Without the images, repeat every line of the listing exactly.

──────── MATERIAL SHOWN ────────

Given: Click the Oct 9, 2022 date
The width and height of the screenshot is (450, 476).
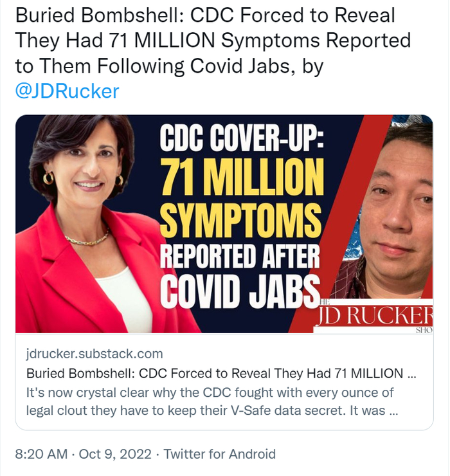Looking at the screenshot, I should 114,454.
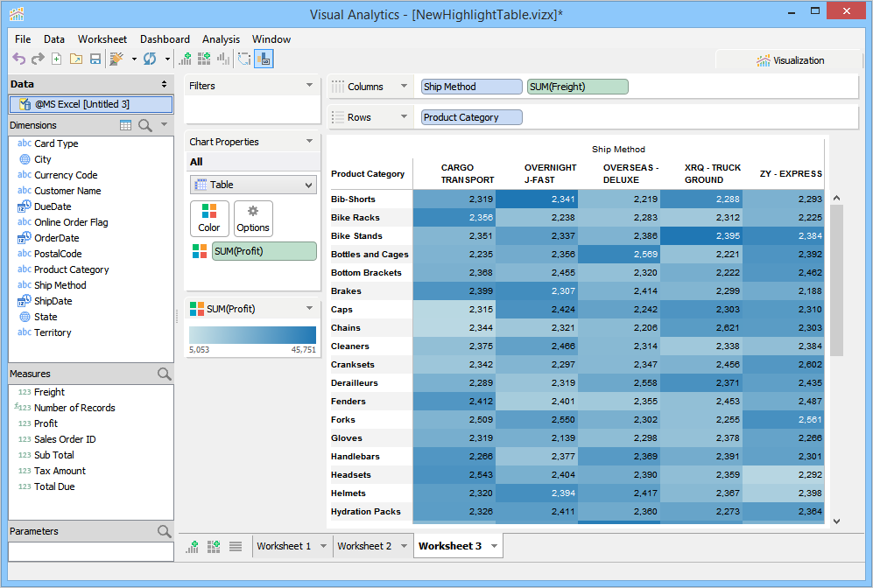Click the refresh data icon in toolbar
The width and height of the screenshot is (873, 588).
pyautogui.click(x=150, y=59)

────────

> **SOLUTION TO THIS TASK**
Given: Click the Oct 9, 2022 date
The width and height of the screenshot is (450, 476).
Looking at the screenshot, I should 114,454.
Click the refresh data icon in toolbar
The width and height of the screenshot is (873, 588).
pyautogui.click(x=150, y=59)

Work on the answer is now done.